Le vieillard n'avait pu s'empêcher de déglutir en regardant le lascar s'éloigner. Se faire menacer lors de son premier jour ne donnait pas beaucoup d'espoir. Allait-on lui faire une injection létale ou ces bandits auraient raison de lui avant qu'un juge décide de son sort? S'il avait eu à faire à un énergumène lambda, Harry aurait répondu qu'il était amoureux de Nola, qu'il l'avait toujours respecté, qu'il ne l'avait jamais touché et ne comptait pas le faire avant qu'elle lui semble prête et légalement femme. Dans ce cas précis, rétorquer n'était pas une bonne idée et il avait préféré garder le silence. En faisant profile bas, peut-être que sa misérable vie dans cette prison lugubre ne serait pas trop épouvantable... Marcus était son seul espoir, mais il n'osait pas espérer. Après tout, toutes les preuves se tournaient contre lui...

****

(Un temps plus tard)

Épuisé, las et perturbé par ces semaines éprouvantes en prison pour un crime qu'il n'avait pas commis, Harry Quebert avait pu, enfin, trouver refuge dans un hôtel dans la ville voisine de Summerdale. Il avait eu droit à un cadeau de sortie de prison : sa maison brûlée. Il ne restait pas beaucoup de choses, mais il n'avait rien récupéré de ce qui était intact. Là-dedans se trouvaient des souvenirs trop douloureux pour qu'il puisse les affronter. Tout lui rappelait Nola. Sa Nola chérie... Décédée trop tôt. Il n'avait jamais pu tourner la page et encore moins maintenant qu'il savait que sa bien-aimée avait été assassinée de sang-froid. La douleur était moindre lorsqu'il pouvait encore croire qu'elle avait fui sans lui. L'homme aurait préféré qu'elle ait refait sa vie. Même s'il avait eu le cœur brisé par sa disparition, cela aurait été moins douloureux à apprendre que de comprendre que le cœur de sa belle ne bâterait plus jamais au même rythme que le sien.

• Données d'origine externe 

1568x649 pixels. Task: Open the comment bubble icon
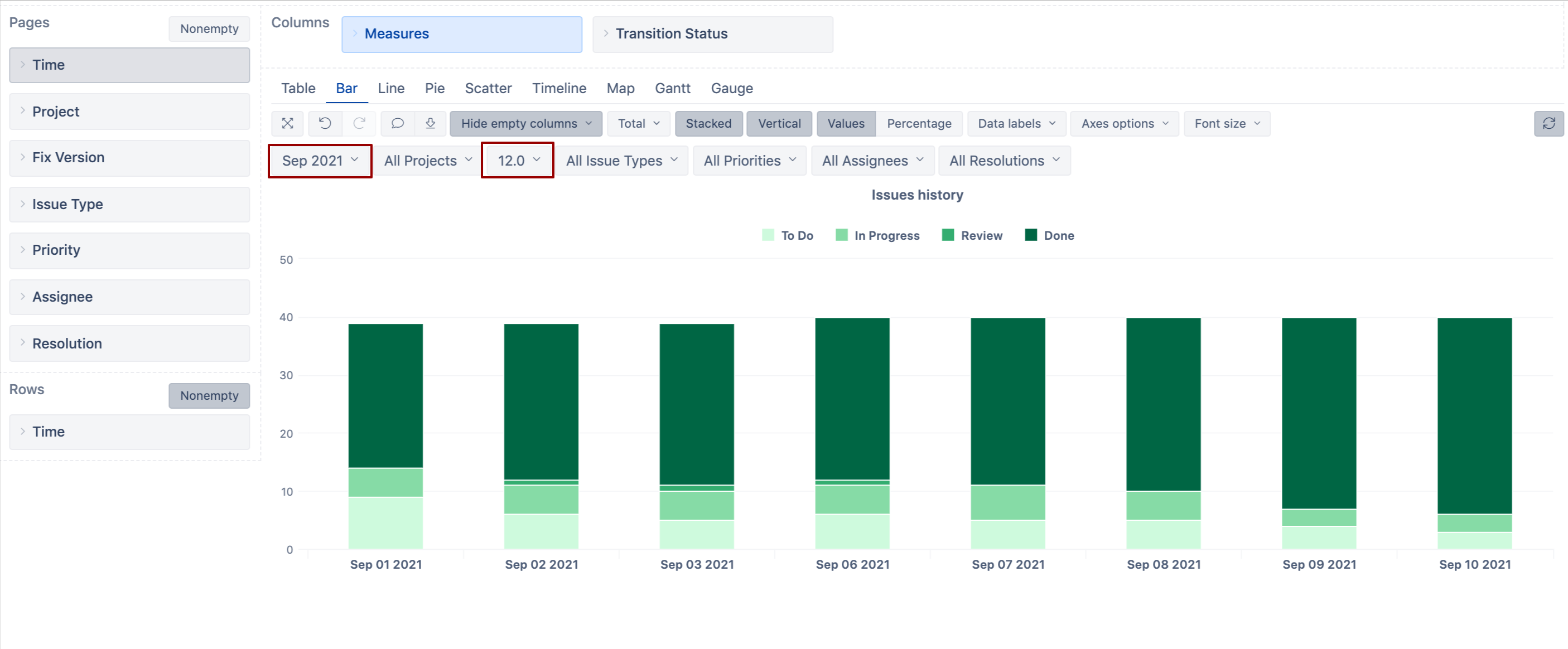[x=397, y=123]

Marcus allait enquêter, mais découvrir qui était l'assassin ne pourrait jamais calmer la solitude de l'ancien professeur. Ce Marcus Goldmand n'était pas n'importe qui. Harry le savait. Ayant eu le bonheur de lui enseigner avant de devenir son grand ami, l'écrivain connaissait ce que valait le jeune homme. Il était intelligent, talentueux et malin... Il avait réussi à écrire un roman à succès avant ses 30 ans, ce que Quebert n'avait pas accompli avant ses quarante ans. Si quelqu'un pouvait éclaircir ce mystère, c'était bien cet être plus que perspicace. Cela n'empêchait malheureusement pas son vieil ami de s'éloigner. La vérité méritait d'être étalée au grand jour, mais il ne pourrait jamais supporter de la regarder en face. Il avait un terme qu'il avait créé : Le paradis des écrivains. Cela représentait la capacité de celui qui écrit à réinventer son présent. Pour le grisonnant romancier, il était plus facile de se cacher derrière ses mots et son imagination que d'affronter la vraie vie trop cruelle avec lui.

- Harry?

- Hummm?

C'est douloureusement que l'artiste déchu sortit de ses pensées, assis devant la porte de l'hôtel d'Aurora. Il venait s'asseoir devant la porte 8 de cet hôtel tous les jours. Il n'avait pas réservé, il venait seulement s'asseoir à côté. Peut-être attendait-il, encore, qu'elle arrive malgré l'évidence?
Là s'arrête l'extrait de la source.